*** Opening MATERIAL FOR THIS TASK ***

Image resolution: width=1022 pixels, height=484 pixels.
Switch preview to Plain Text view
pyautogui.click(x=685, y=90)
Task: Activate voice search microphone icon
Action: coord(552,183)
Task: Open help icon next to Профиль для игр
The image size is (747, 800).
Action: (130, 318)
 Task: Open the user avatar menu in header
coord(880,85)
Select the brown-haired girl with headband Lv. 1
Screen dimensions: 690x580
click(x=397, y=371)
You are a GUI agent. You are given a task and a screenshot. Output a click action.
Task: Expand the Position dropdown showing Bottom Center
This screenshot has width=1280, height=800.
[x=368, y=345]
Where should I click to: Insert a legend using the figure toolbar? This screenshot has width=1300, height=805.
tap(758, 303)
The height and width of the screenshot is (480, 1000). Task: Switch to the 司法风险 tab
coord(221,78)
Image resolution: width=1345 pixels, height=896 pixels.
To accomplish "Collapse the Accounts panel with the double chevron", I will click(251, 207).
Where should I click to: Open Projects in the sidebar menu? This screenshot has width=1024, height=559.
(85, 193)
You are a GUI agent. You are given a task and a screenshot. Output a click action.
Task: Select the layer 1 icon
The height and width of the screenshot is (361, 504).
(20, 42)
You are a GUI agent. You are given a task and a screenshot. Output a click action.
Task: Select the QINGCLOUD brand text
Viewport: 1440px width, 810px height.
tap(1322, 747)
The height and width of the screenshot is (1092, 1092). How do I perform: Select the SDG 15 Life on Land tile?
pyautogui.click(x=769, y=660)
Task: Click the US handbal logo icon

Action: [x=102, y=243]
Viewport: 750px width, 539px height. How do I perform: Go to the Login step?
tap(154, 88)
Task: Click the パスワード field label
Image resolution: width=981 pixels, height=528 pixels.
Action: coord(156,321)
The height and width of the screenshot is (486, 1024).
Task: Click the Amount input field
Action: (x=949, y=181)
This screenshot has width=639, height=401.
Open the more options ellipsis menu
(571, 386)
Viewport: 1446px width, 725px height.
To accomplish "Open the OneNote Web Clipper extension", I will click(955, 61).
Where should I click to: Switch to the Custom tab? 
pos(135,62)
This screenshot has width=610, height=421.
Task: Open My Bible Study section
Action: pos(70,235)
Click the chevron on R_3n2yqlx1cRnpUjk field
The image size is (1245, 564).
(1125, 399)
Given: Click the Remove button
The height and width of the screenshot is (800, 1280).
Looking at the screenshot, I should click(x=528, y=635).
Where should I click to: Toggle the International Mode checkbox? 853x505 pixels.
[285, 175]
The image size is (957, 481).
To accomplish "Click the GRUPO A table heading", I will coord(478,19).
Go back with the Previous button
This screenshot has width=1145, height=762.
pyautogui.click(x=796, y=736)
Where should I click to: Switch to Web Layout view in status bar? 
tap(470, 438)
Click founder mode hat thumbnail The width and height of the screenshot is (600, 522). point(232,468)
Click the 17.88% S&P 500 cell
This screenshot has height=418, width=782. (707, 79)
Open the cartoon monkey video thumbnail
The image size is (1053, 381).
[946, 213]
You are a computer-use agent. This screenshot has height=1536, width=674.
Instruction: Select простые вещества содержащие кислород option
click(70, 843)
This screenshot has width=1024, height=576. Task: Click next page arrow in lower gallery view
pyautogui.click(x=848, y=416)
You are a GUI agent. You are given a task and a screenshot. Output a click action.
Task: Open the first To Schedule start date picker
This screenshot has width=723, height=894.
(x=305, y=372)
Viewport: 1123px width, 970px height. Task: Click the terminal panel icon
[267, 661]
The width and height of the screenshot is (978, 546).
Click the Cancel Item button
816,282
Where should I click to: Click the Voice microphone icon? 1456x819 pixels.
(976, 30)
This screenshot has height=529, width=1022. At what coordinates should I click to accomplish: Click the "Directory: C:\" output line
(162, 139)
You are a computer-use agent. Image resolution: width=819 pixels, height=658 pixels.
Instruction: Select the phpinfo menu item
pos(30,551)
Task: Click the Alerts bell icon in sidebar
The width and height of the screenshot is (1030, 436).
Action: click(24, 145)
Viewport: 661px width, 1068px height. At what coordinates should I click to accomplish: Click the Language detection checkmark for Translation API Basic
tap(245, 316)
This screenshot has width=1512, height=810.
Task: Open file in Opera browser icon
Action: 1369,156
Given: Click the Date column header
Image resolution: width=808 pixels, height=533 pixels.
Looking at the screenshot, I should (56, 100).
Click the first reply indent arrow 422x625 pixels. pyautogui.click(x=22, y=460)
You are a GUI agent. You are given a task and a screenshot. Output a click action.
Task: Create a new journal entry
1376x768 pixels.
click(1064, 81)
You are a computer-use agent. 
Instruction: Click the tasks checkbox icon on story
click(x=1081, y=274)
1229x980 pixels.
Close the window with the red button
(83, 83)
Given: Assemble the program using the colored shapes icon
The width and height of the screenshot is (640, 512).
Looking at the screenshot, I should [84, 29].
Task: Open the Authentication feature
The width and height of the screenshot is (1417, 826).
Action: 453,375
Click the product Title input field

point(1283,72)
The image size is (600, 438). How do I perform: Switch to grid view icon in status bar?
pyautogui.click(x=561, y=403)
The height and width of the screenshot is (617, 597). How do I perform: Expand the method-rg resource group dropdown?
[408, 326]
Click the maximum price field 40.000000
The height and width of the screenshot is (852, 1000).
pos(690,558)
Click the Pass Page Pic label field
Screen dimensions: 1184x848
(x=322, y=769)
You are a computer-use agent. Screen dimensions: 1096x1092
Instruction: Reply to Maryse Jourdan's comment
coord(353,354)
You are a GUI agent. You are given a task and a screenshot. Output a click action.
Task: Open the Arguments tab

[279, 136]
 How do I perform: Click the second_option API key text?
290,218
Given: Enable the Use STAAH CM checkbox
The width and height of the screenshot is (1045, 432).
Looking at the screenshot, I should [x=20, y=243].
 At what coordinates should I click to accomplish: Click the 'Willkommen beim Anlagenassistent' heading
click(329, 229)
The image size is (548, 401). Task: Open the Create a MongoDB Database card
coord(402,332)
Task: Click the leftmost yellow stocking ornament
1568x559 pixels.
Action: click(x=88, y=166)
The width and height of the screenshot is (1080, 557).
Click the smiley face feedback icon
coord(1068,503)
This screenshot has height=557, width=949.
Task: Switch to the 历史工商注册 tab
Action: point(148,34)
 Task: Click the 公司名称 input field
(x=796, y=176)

*** Closing MATERIAL FOR THIS TASK ***

- YOUR TASK -
With nothing added or dropped, reproduce all the data exactly.

- TASK ANSWER -
Image resolution: width=1022 pixels, height=484 pixels.
Switch preview to Plain Text view
pyautogui.click(x=685, y=90)
Task: Activate voice search microphone icon
Action: coord(552,183)
Task: Open help icon next to Профиль для игр
The image size is (747, 800).
Action: (130, 318)
 Task: Open the user avatar menu in header
coord(880,85)
Select the brown-haired girl with headband Lv. 1
Screen dimensions: 690x580
click(x=397, y=371)
You are a GUI agent. You are given a task and a screenshot. Output a click action.
Task: Expand the Position dropdown showing Bottom Center
This screenshot has width=1280, height=800.
[x=368, y=345]
Where should I click to: Insert a legend using the figure toolbar? This screenshot has width=1300, height=805.
tap(758, 303)
The height and width of the screenshot is (480, 1000). Task: Switch to the 司法风险 tab
coord(221,78)
Image resolution: width=1345 pixels, height=896 pixels.
To accomplish "Collapse the Accounts panel with the double chevron", I will click(251, 207).
Where should I click to: Open Projects in the sidebar menu? This screenshot has width=1024, height=559.
(85, 193)
You are a GUI agent. You are given a task and a screenshot. Output a click action.
Task: Select the layer 1 icon
The height and width of the screenshot is (361, 504).
(20, 42)
You are a GUI agent. You are given a task and a screenshot. Output a click action.
Task: Select the QINGCLOUD brand text
Viewport: 1440px width, 810px height.
tap(1322, 747)
The height and width of the screenshot is (1092, 1092). How do I perform: Select the SDG 15 Life on Land tile?
pyautogui.click(x=769, y=660)
Task: Click the US handbal logo icon

Action: [x=102, y=243]
Viewport: 750px width, 539px height. How do I perform: Go to the Login step?
tap(154, 88)
Task: Click the パスワード field label
Image resolution: width=981 pixels, height=528 pixels.
Action: coord(156,321)
The height and width of the screenshot is (486, 1024).
Task: Click the Amount input field
Action: (x=949, y=181)
This screenshot has width=639, height=401.
Open the more options ellipsis menu
(571, 386)
Viewport: 1446px width, 725px height.
To accomplish "Open the OneNote Web Clipper extension", I will click(955, 61).
Where should I click to: Switch to the Custom tab? 
pos(135,62)
This screenshot has width=610, height=421.
Task: Open My Bible Study section
Action: pos(70,235)
Click the chevron on R_3n2yqlx1cRnpUjk field
The image size is (1245, 564).
(1125, 399)
Given: Click the Remove button
The height and width of the screenshot is (800, 1280).
Looking at the screenshot, I should click(x=528, y=635).
Where should I click to: Toggle the International Mode checkbox? 853x505 pixels.
[285, 175]
The image size is (957, 481).
To accomplish "Click the GRUPO A table heading", I will coord(478,19).
Go back with the Previous button
This screenshot has width=1145, height=762.
pyautogui.click(x=796, y=736)
Where should I click to: Switch to Web Layout view in status bar? 
tap(470, 438)
Click founder mode hat thumbnail The width and height of the screenshot is (600, 522). point(232,468)
Click the 17.88% S&P 500 cell
This screenshot has height=418, width=782. (707, 79)
Open the cartoon monkey video thumbnail
The image size is (1053, 381).
[946, 213]
You are a computer-use agent. This screenshot has height=1536, width=674.
Instruction: Select простые вещества содержащие кислород option
click(70, 843)
This screenshot has width=1024, height=576. Task: Click next page arrow in lower gallery view
pyautogui.click(x=848, y=416)
You are a GUI agent. You are given a task and a screenshot. Output a click action.
Task: Open the first To Schedule start date picker
This screenshot has width=723, height=894.
(x=305, y=372)
Viewport: 1123px width, 970px height. Task: Click the terminal panel icon
[267, 661]
The width and height of the screenshot is (978, 546).
Click the Cancel Item button
816,282
Where should I click to: Click the Voice microphone icon? 1456x819 pixels.
(976, 30)
This screenshot has height=529, width=1022. At what coordinates should I click to accomplish: Click the "Directory: C:\" output line
(162, 139)
You are a computer-use agent. Image resolution: width=819 pixels, height=658 pixels.
Instruction: Select the phpinfo menu item
pos(30,551)
Task: Click the Alerts bell icon in sidebar
The width and height of the screenshot is (1030, 436).
Action: click(24, 145)
Viewport: 661px width, 1068px height. At what coordinates should I click to accomplish: Click the Language detection checkmark for Translation API Basic
tap(245, 316)
This screenshot has width=1512, height=810.
Task: Open file in Opera browser icon
Action: 1369,156
Given: Click the Date column header
Image resolution: width=808 pixels, height=533 pixels.
Looking at the screenshot, I should (56, 100).
Click the first reply indent arrow 422x625 pixels. pyautogui.click(x=22, y=460)
You are a GUI agent. You are given a task and a screenshot. Output a click action.
Task: Create a new journal entry
1376x768 pixels.
click(1064, 81)
You are a computer-use agent. 
Instruction: Click the tasks checkbox icon on story
click(x=1081, y=274)
1229x980 pixels.
Close the window with the red button
(83, 83)
Given: Assemble the program using the colored shapes icon
The width and height of the screenshot is (640, 512).
Looking at the screenshot, I should [84, 29].
Task: Open the Authentication feature
The width and height of the screenshot is (1417, 826).
Action: 453,375
Click the product Title input field

point(1283,72)
The image size is (600, 438). How do I perform: Switch to grid view icon in status bar?
pyautogui.click(x=561, y=403)
The height and width of the screenshot is (617, 597). How do I perform: Expand the method-rg resource group dropdown?
[408, 326]
Click the maximum price field 40.000000
The height and width of the screenshot is (852, 1000).
pos(690,558)
Click the Pass Page Pic label field
Screen dimensions: 1184x848
(x=322, y=769)
You are a computer-use agent. Screen dimensions: 1096x1092
Instruction: Reply to Maryse Jourdan's comment
coord(353,354)
You are a GUI agent. You are given a task and a screenshot. Output a click action.
Task: Open the Arguments tab

[279, 136]
 How do I perform: Click the second_option API key text?
290,218
Given: Enable the Use STAAH CM checkbox
The width and height of the screenshot is (1045, 432).
Looking at the screenshot, I should [x=20, y=243].
 At what coordinates should I click to accomplish: Click the 'Willkommen beim Anlagenassistent' heading
click(329, 229)
The image size is (548, 401). Task: Open the Create a MongoDB Database card
coord(402,332)
Task: Click the leftmost yellow stocking ornament
1568x559 pixels.
Action: click(x=88, y=166)
The width and height of the screenshot is (1080, 557).
Click the smiley face feedback icon
coord(1068,503)
This screenshot has height=557, width=949.
Task: Switch to the 历史工商注册 tab
Action: point(148,34)
 Task: Click the 公司名称 input field
(x=796, y=176)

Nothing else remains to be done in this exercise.